What's slithery, scaly and has a forked tongue? Some type of snake? Not quite, but it's a distant relative called the Blue-tongued Skink.
Some call it a snake with disproportionate legs, but most know skinks for their big, blue tongue.
This native Australian reptile is now found as a pet all over the world. The key to its survival is sunlight.
"They have to solarize in the sun to get going to go hunting and then after they get their fill, the sun helps them metabolize that food," said Zoo Keeper Linda Meir
They're known for basking in the sun. When they have too much of it, they look for a shady place to rest.
Keepers say they're often confused with snakes and lizards, but one characteristic setting them apart is right on their head.
"The ears; they have ear holes and snakes do not have earholes," said Linda.
Ears to hear and a tongue to taste and keepers say that slimy blue body part does much more than devour breakfast.
"They'll stick out the tongue pick up the air particle on the tongue and take it up. On the roof of their tongue is what they call Jacobson organ and that they stick the tips in them and analyze air particles and figure out what's around them."
Keepers often joke around with children saying the reason why their tongues are blue is because of blue lollipops. Well that's not the case.

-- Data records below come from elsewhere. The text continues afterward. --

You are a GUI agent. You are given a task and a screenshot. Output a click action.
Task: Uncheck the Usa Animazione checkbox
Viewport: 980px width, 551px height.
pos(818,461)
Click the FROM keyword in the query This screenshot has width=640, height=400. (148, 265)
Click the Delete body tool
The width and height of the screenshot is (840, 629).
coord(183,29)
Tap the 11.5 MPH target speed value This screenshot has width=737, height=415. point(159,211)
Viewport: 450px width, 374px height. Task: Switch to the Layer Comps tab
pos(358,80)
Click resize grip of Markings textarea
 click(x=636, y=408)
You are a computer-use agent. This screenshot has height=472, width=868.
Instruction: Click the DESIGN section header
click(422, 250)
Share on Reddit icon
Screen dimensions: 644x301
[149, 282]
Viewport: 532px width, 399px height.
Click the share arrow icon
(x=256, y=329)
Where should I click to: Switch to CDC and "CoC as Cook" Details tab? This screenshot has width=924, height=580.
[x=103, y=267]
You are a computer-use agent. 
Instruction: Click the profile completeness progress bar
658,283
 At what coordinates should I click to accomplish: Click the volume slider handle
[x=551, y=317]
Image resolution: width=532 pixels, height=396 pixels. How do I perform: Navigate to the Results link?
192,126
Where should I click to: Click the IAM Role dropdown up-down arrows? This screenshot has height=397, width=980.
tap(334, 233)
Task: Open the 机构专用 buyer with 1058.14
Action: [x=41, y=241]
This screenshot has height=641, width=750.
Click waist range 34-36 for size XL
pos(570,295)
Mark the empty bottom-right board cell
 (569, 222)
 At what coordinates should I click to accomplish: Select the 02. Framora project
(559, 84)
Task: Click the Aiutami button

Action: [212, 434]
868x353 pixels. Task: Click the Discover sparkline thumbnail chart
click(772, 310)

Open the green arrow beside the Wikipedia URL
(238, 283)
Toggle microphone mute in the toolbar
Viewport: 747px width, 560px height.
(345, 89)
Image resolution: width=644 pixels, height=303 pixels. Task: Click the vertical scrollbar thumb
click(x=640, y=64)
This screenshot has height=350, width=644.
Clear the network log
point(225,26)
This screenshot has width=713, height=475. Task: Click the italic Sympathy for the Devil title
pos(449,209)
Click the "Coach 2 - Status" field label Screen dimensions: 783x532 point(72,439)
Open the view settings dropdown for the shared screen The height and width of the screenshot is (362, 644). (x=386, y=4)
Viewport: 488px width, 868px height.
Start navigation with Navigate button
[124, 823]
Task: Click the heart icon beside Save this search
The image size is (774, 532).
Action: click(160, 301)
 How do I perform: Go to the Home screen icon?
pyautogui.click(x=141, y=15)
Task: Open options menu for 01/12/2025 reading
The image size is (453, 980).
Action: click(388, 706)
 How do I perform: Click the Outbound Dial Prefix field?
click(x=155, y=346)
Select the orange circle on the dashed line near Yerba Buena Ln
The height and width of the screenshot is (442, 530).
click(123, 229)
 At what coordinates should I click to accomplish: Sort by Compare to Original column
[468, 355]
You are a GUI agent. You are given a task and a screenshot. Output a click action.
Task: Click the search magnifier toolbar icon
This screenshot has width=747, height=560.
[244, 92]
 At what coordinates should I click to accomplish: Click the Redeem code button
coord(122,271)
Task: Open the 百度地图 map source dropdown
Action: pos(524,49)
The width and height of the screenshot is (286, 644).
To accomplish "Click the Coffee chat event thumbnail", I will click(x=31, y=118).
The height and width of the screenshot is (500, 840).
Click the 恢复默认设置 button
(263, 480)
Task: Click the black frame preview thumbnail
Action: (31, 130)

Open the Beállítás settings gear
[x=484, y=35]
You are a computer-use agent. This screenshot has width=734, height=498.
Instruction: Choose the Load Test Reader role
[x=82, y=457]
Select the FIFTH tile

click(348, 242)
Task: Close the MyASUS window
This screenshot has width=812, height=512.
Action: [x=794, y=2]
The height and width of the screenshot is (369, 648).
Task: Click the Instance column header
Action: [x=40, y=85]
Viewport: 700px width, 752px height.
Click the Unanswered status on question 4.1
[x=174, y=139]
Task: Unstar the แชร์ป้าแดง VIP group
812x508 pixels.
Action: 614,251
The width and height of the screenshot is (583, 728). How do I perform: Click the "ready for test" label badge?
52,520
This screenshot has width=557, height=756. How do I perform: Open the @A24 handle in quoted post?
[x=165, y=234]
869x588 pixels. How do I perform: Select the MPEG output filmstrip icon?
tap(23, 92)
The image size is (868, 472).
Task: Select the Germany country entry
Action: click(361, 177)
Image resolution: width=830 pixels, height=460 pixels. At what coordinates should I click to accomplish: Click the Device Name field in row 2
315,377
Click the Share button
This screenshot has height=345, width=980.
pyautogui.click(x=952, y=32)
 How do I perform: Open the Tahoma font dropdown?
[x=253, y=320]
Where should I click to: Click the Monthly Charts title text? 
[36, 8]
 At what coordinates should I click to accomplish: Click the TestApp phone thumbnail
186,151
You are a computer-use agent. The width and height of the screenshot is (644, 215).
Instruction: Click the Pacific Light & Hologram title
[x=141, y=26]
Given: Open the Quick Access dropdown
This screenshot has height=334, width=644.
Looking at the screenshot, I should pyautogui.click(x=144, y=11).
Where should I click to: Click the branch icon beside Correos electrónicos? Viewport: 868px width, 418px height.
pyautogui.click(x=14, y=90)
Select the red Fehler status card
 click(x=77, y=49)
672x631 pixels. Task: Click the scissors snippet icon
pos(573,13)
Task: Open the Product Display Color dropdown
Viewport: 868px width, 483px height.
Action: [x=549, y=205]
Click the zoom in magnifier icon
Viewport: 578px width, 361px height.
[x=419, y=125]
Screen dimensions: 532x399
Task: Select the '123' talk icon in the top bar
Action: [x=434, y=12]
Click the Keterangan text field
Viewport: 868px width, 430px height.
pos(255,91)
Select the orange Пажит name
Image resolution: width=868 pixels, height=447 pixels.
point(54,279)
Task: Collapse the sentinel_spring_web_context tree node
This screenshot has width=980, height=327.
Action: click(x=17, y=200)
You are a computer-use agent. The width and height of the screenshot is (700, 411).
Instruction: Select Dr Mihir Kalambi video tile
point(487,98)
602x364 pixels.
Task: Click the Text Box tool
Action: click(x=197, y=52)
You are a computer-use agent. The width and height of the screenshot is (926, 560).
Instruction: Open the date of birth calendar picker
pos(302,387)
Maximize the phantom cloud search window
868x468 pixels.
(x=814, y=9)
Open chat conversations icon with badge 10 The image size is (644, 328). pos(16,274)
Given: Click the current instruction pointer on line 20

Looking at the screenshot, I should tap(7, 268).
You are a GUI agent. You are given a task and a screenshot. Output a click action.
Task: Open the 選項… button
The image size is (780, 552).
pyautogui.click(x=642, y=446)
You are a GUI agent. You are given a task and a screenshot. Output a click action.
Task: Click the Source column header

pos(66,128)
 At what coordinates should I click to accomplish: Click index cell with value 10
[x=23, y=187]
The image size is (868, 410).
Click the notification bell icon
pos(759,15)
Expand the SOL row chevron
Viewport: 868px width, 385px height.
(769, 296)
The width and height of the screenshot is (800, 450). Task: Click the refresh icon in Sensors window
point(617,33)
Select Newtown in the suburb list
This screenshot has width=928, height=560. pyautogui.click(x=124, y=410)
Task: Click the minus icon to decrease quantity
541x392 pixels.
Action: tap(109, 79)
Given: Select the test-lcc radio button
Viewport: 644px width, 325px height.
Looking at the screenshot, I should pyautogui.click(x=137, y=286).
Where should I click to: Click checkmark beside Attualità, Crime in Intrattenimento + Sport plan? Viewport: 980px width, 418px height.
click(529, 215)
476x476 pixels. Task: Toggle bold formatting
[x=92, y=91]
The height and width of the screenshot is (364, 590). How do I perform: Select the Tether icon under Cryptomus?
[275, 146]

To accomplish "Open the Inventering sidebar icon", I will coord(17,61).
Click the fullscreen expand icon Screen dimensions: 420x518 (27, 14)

It's actually a defense mechanism.
They will wave around their blue tongue to scare off predators.
"They will stick out the tongue, drop it down and just wave it. They have a nice bright color on the side – a pinkish color – so all that color is supposed make all the other animals look at it and go, 'Ah,'" said Linda.
Keepers say the technique works most of the time on predators.
But when skinks are the ones on the prowl, what satisfies their hunger? They're omnivores, so they eat fruits, vegetables, meat and occasionally insects.
"Pretty much they eat like we do, except for the candy and all that garbage," said Linda.
The skink's coat looks shiny and slimy, but it's not wet at all.